#### [Task brief]
Write out the lines below word for word, from the line with "Last 15 Tracks!! (643, 111)" to the line with "WUVT on YouTube (82, 913)", with both of those lines included.

Stored dataset items:
------------------------------------------------------------------------
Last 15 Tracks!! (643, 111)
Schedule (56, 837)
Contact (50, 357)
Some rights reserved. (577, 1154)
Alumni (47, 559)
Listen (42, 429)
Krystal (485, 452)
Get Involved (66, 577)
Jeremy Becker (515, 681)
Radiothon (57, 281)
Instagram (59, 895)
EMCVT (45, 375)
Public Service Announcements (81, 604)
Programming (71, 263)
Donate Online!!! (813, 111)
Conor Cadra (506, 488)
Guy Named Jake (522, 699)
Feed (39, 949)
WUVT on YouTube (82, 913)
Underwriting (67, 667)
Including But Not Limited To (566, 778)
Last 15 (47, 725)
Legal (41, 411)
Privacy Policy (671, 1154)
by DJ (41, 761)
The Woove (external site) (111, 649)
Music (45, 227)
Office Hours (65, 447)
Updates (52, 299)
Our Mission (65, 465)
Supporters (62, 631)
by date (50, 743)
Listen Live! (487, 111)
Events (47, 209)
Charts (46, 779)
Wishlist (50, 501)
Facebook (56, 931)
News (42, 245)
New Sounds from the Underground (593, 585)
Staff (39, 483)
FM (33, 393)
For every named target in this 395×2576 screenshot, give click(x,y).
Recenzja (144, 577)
------------------------------------------------------------------------
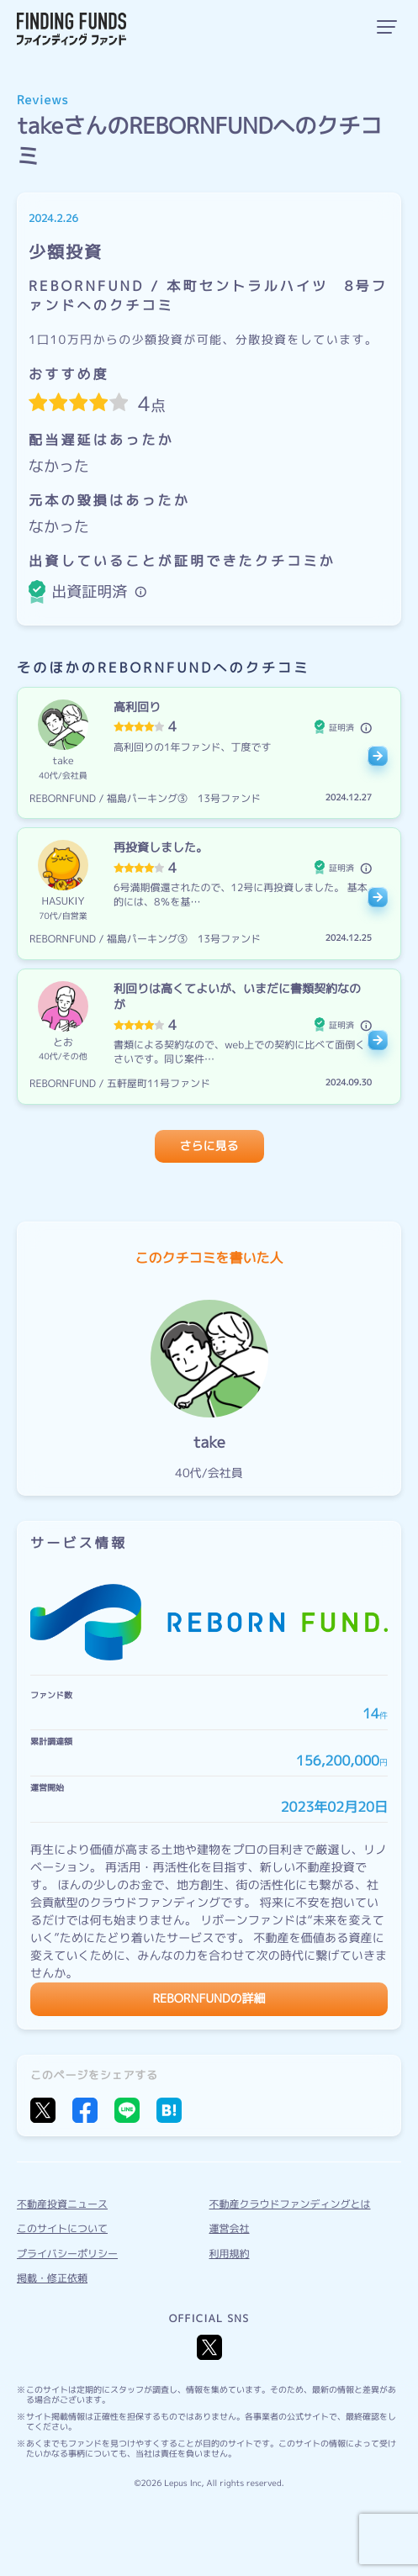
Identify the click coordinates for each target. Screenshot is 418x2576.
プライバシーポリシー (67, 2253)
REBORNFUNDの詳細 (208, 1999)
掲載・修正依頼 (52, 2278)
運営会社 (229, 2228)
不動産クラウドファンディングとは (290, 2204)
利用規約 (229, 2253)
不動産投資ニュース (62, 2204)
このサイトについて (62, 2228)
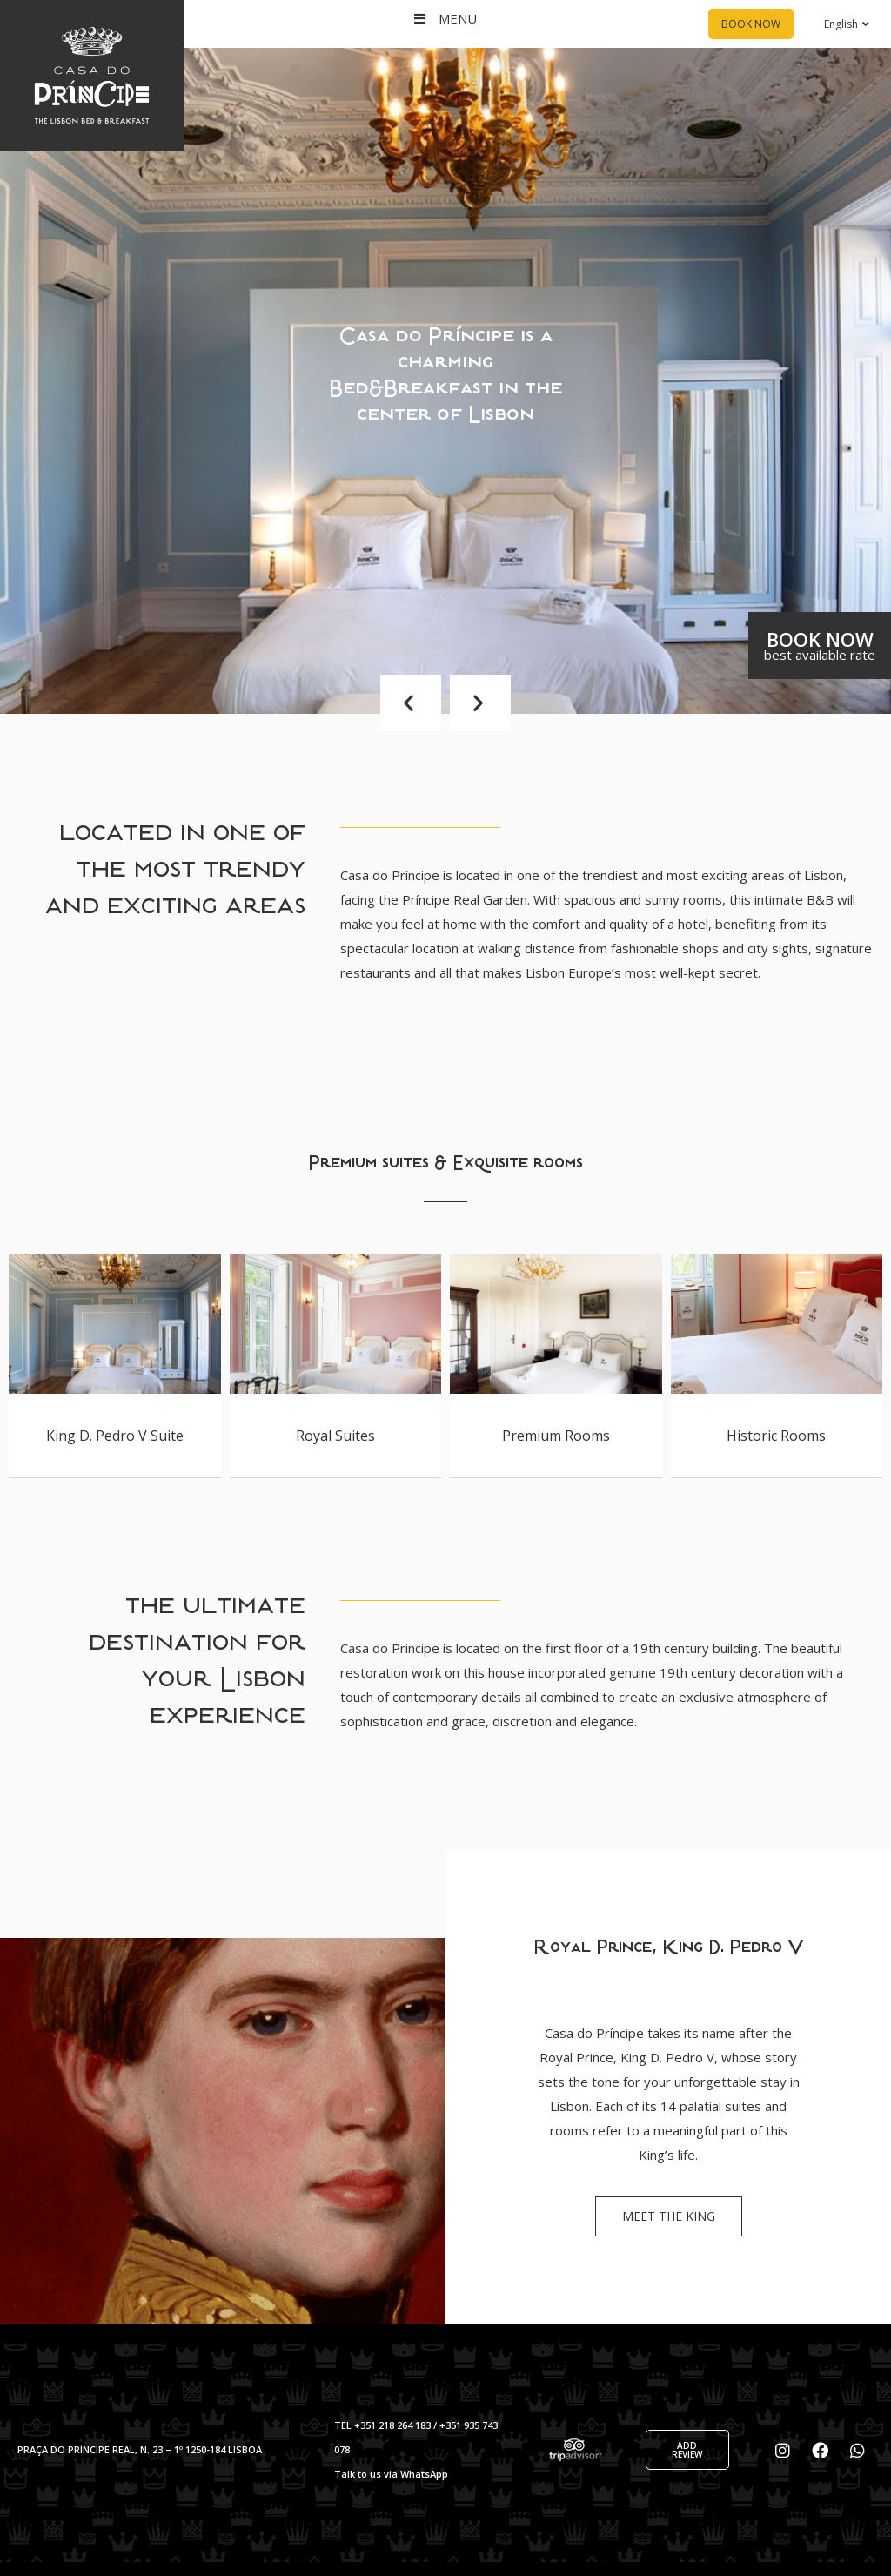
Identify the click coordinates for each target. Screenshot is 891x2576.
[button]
------------------------------------------------------------------------
#### [Exercise response]
Last 15 Tracks!! (643, 111)
Schedule (56, 837)
Contact (50, 357)
Some rights reserved. (577, 1154)
Alumni (47, 559)
Listen (42, 429)
Krystal (485, 452)
Get Involved (66, 577)
Jeremy Becker (515, 681)
Radiothon (57, 281)
Instagram (59, 895)
EMCVT (45, 375)
Public Service Announcements (81, 604)
Programming (71, 263)
Donate Online!!! (813, 111)
Conor Cadra (506, 488)
Guy Named Jake (522, 699)
Feed (39, 949)
WUVT on YouTube (82, 913)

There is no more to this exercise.